Guest Post: Koch vs. Cato? Not a problem for a True Libertarian
Jim Bales here, and my thanks to Tom for the loan of his soap box.
So, I’ve been following the back and forth between Brad DeLong and Jonathan Adler over effort by the Koch brothers to exert control over the Cato Institute, which they believe to be (or to soon be) a property they have majority interest in.
Adler argues that the direction the Koch’s would likely take the organization would be bad for Libertarianism.

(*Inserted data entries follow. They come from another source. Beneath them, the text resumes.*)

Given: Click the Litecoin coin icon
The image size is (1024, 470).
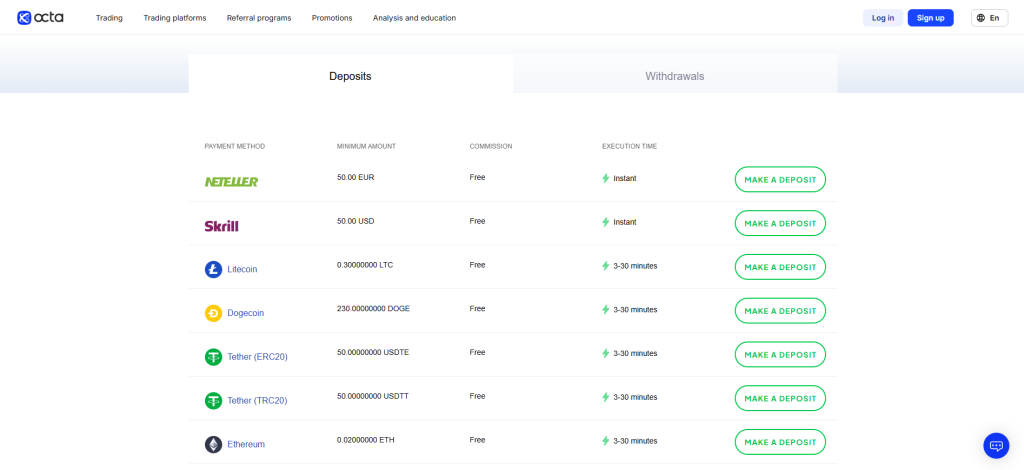Looking at the screenshot, I should [x=213, y=269].
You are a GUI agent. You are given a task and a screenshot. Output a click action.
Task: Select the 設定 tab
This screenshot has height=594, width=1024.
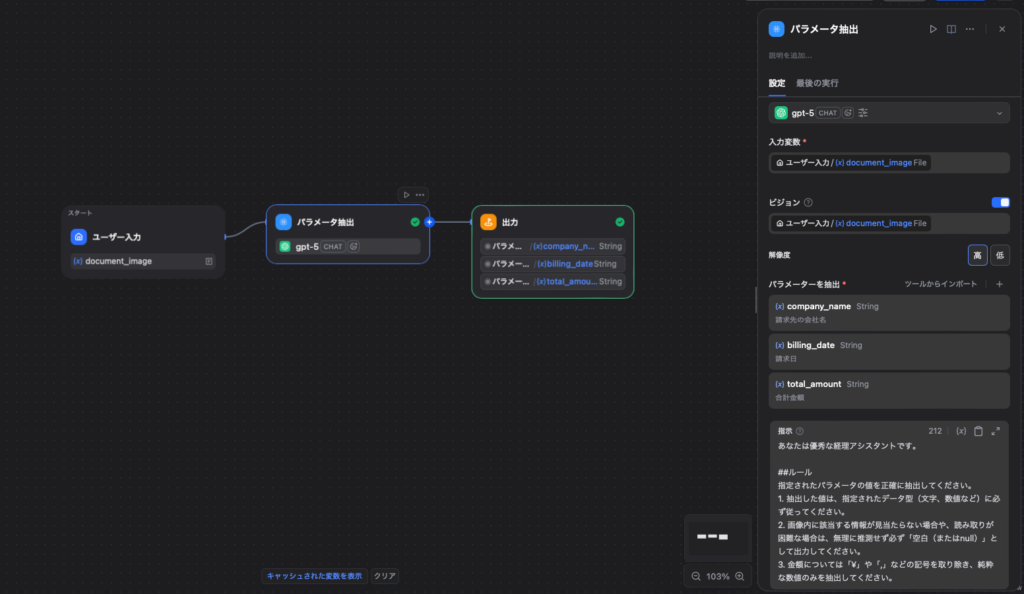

DeLong is amused that Adler’s position is “not the most full-throated libertarian defense of private property as the essential foundation of ordered liberty that I can imagine…”. Adler’s claim is that he is defends the Koch’s “right to do something [with their property] even as I criticize or lament [their] choice to do it.”
I think that Adler is, in fact, taking a non-Libertarian stance here, but DeLong is wrong to focus on property rights. While Adler defense of the Koch’s right to make the presumed changes is far from full-throated, Adler has never (to my knowledge) denied that the Koch’s have that right should they prevail in court.
And yet, Adler’s hand wringing over the fate of Cato is decidedly non-Libertarian. To Libertarians, what happens to Cato really doesn’t matter. Their indifference is not driven by their belief in the moral sanctity of property rights. What happens to Cato doesn’t matter to Libertarians because of their dogmatic belief in the well-nigh omnipotence of markets.
For all true Libertarians understand that, just as the free market created Cato when there was a need for a high-profile Libertarian think tank, the market will most assuredly deliver a new, improved, Libertarian think-tank should the Koch brothers trash this one.
One might wonder why Adler has lost his Libertarian faith in the power of the free market — particularly the oh-so-free market for high-profile Libertarian think-tanks. That, I cannot answer.
Image: Titian,The Tribute Money, 1516.